3.) you can never be prepared enough. preparing beforehand is the key! know the recipes. get the ingredients. make all your meals the day before. plan them out. know what snacks you're having tomorrow the night before. Came home with a headache and burnt the cauliflower because I was in such a frenzied hungry hurry. Ugh!


Breakfast on day 2: So bland I almost cried. Bananas and gluten free quinoa somethin-or-other. And almond milk. Which did little in the way of flavor.

11.30.2012

It's detox time: Day 1



Today I found out what a total wimp I am. I was pretty cocky last night when I joined the throng of girls just out of yoga and aging, glam hippies at the local WholeFoods to pick up my stuff from my detox food list.

For those of you who don't know, I'm doing a detox for work. We do a lot of "walk a mile" research where we try to understand a person's life by getting into their shoes as much as possible. For the current project I'm working on, a detox was a great way to understand the person we are designing for. Because, as I learned today, there is a universe of difference between hearing about how to do a detox and ACTUALLY doing one.

One word to sum up day one: miserable. absolutely miserable. The food part wasn't too bad. Besides a lot of tastelessness and non-excitement leading up to each meal, the food really wasn't too bad. It felt good to eat "cleanly": non-gluten oats with rice milk and blackberries, avocado and tomato spinach salad for lunch, my almonds and apple for lunch and tilapia with brown rice for dinner were really not too bad. Utterly boring but not too bad. Pretty sure I know what it feels like now to being a camel and eat the same thing for every meal. Nothing tasted too different than the next thing so I realized I was eating for the sake of getting food inside my body.

The zinger was the zero coffee. NO ONE TOLD ME! good freaking grief. I now have a huge place in my heart for people trying to kick bad habits because the withdraw from caffeine today made me feel like a back-alley junkie. Sore muscles, unbelievable sleepiness, incredibly strong nausea and a skull-wide migraine-y headache that has lasted a full 24 hours (I started no caffeine yesterday but a headache was the only side effect until today.)  At one point I felt like I had the flu: kinda of shivery, congested feeling and achey all over. Who even am I? and is there coffee rehab? And yes, I was grumpy and unsocial able.

(Dear person reading this, do not quit caffeine cold turkey EVER. Be sensible and lessen your intake over a span of two weeks. I found this out after a panicked browse through the ol' google archives.)

Going to bed early tonight after drinking a ton of water, both of which should help take the edge off.
I would ask that you pray for me/think of me but that I remember "oh right, this is self-inflicted."
And this is research. and I'm learning. But seriously: ouch.

Tomorrow I'll run to the grocery store to get a few of the items I glazed over yesterday thinking I was such a badass detoxifer that I wouldn't need them. Things like almond butter, allowable (unsweetened) juices, herbal tea, herbs and spices, mangos, prunes--things that will help spruce things up a little bit. (Which brings is another thing: detoxes ain't cheap yo. Spent $102 last night and still have some holes to fill in. don't do it unless you mean it.)

More tomorrow. 9 more days of this shiz!

Required actions:
1. According to the detox post, why is the writer doing a detox? Answer in one to three sentences.
2. Summarize the detox post in three sentences.
3. Continue the detox post, picking up after its final line.
The entries that come next are separate material with no connection to the detox post.

Collected data entries:
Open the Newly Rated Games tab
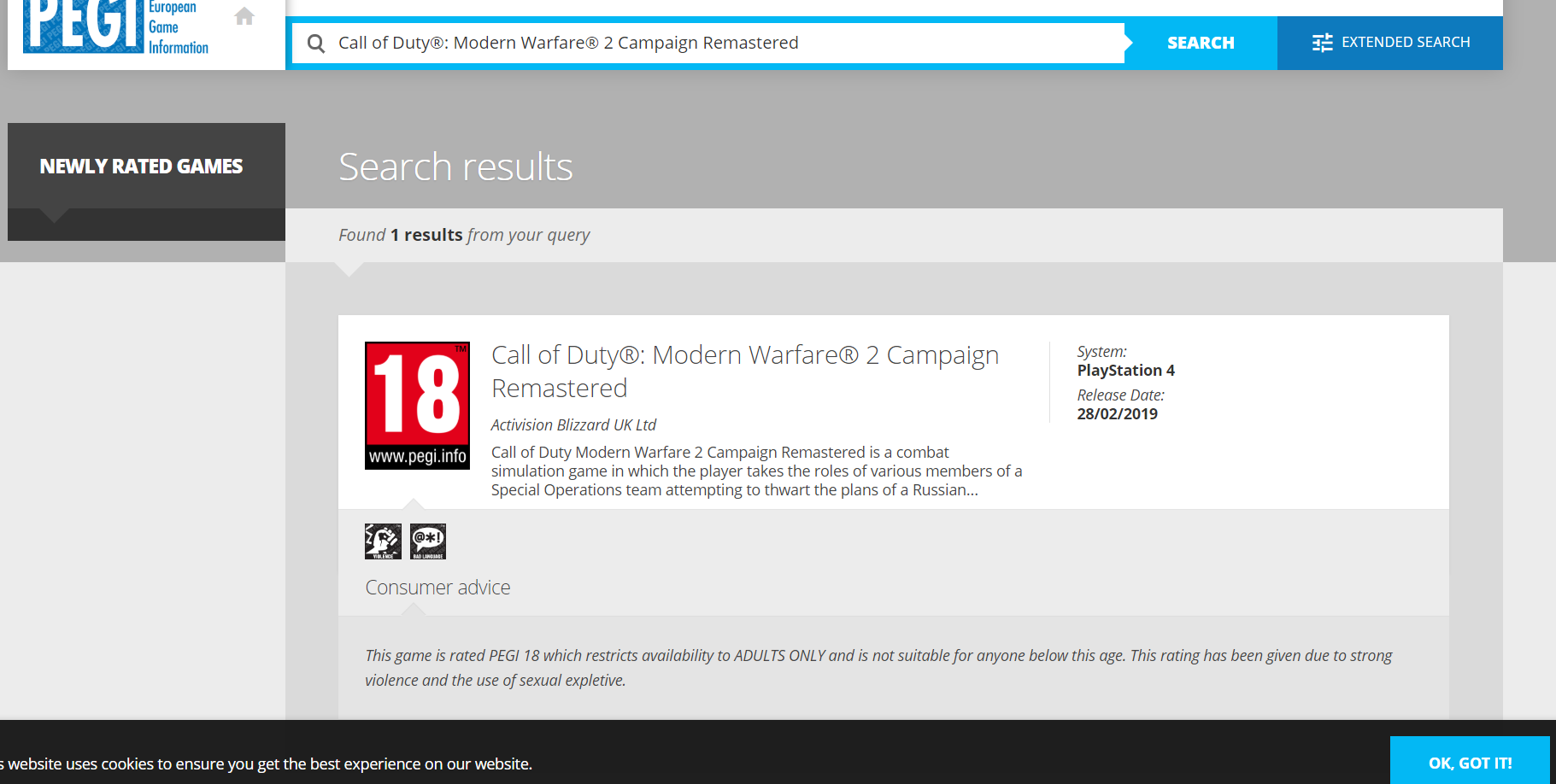 coord(142,167)
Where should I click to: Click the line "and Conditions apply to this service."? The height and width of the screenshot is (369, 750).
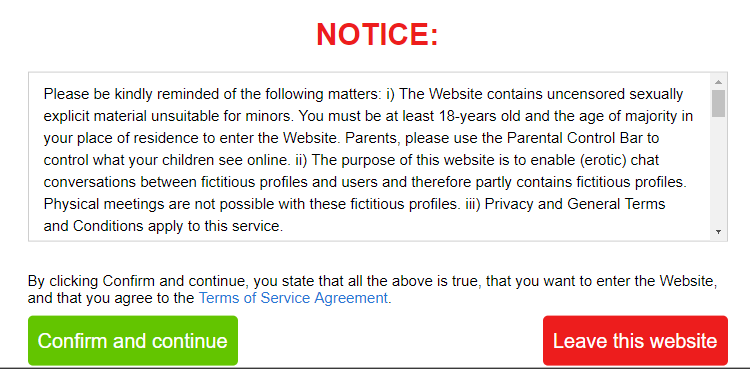pyautogui.click(x=163, y=226)
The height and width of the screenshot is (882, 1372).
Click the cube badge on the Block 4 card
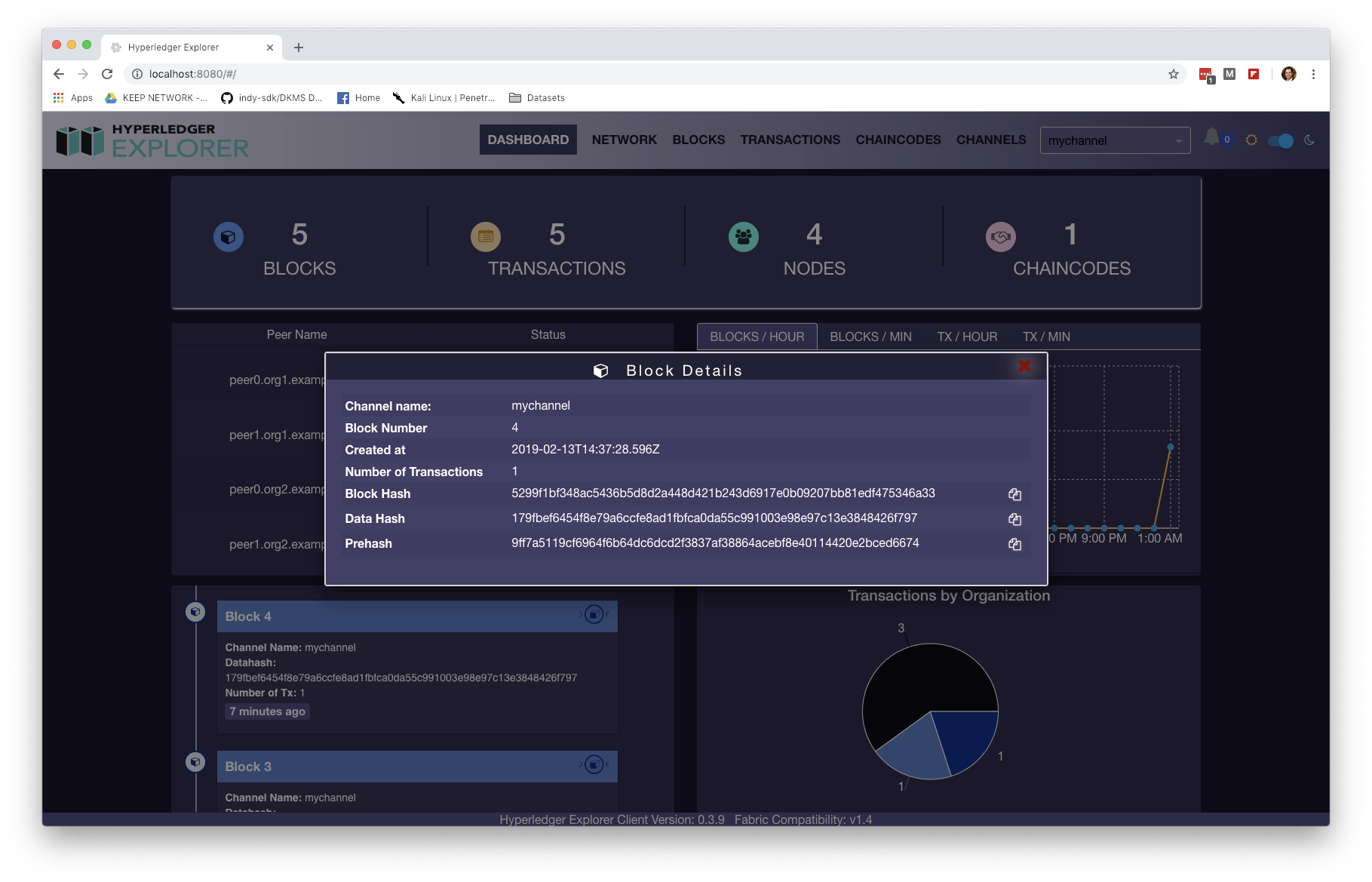tap(594, 613)
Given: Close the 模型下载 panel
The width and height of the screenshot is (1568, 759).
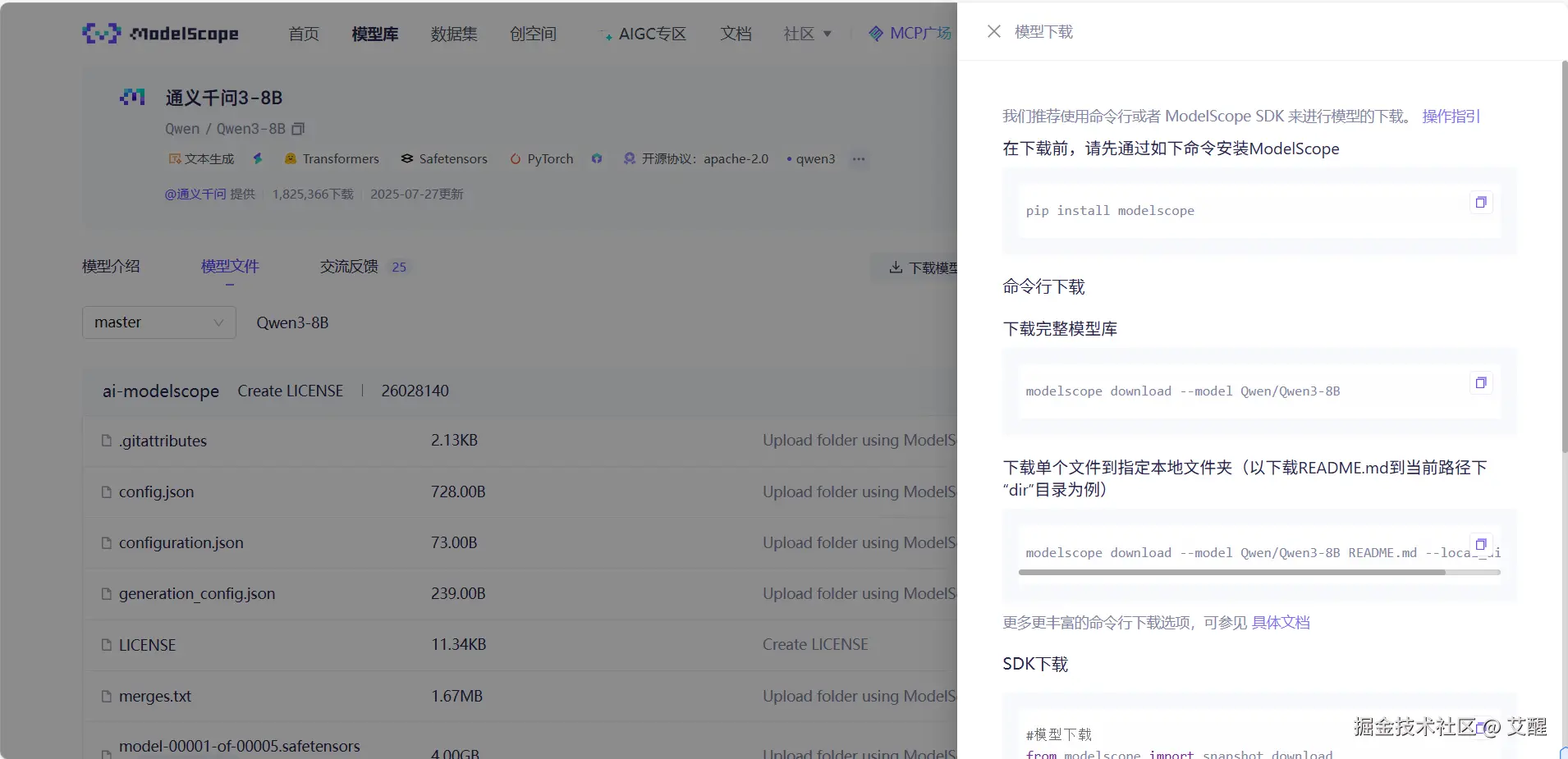Looking at the screenshot, I should click(994, 31).
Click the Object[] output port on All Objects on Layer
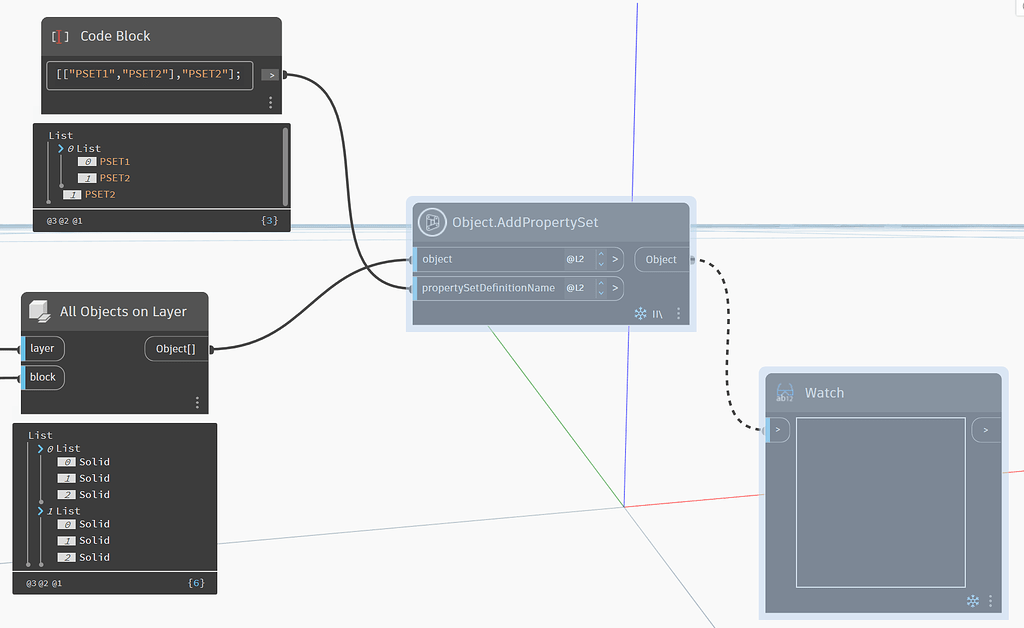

Expected answers:
1. The writer is doing the detox for work, where the team does "walk a mile" research to understand a person's life by getting into their shoes as much as possible. For the current project, a detox was a good way to understand the person they are designing for.

2. On day one of a detox done as research for work, the writer found the clean meals boring but not too bad. Quitting coffee brought sore muscles, sleepiness, nausea, a lasting headache and flu-like aches, and the writer advises cutting caffeine gradually over two weeks instead of quitting cold turkey. The writer also notes that detoxes are expensive, plans another grocery trip for overlooked items, and on day two stresses preparing meals ahead and describes a very bland breakfast.

3.
10.02.2012

east coast west coast



Last week, I spent Wednesday's early morning taking a solo walk through our nation's capitol with an iced starbucks coffee in one hand and my iPhone in the other, my thumb tirelessly skimming the surface of the map app. It is, by the way, moments like this that make me grateful for my iPhone. In the same way that I am grateful for a loving mother, a roof over my head and my daily meal, I'm am thankful for my iPhone. I don't know what I'd do without it. It gave me absolute, head-held-high bravery to walk out of my hotel door, onto the bustling streets of D.C. and miles down Pennsylvania Avenue. I knew I'd be back in time for breakfast. And that a cup of coffee was waiting for me on the opposite side of my second intersection.

That same week, on Saturday evening, I found myself on a similar walk. Only this time, it was evening and I was some 2,000 miles west of the Washington monument. I didn't need my phone because my return destination was perched on a high hill above the beach I traveled to. The only question would be how exactly to climb back up in the darkness that enveloped the landscape after the sun slipped behind the silky Pacific. And where exactly I'd left my shoes. And if it'd be alright to grace the marbled lobby of my hotel in my sea splashed jeans and freshly salted hair.

9.08.2012

Would you like the grand tour?


Yes, that's Nutella on our breakfast table. Eric and I realized this morning that breakfast has no dessert. We decided to change things. (I didn't bother doing the dishes for you. We're good friends, right?)



I know Nate Berkus says NEVER to have an office in your bedroom. But you know, whatever.  I'm thrilled to pieces that we actually have room for "an office." Maybe I'll even use it. Side note: Pittsburgh has blessed us with zero closet space. Say hello to vacuum cleaners just hanging out like it's a house plant. What to do, what to do.



My Tobi, and my (little) Dad and my Amazing Grace perfume (til the end baby.) And that's my wedding bouquet. I honestly can't decide if it's too "Great Expectations" to keep my wedding bouquet but it's so stinkin meaningful! I can't throw it out, right ?


 There are some things I care about and some things I do not. I do not care about hanging things evenly. Obviously. I do care about a supporting local artists (Eric's friend from Denver did the top white piece. mmhmm.), frozen butterflies, red handkerchiefs on women's heads, sexy flower petals and the girl family pieces.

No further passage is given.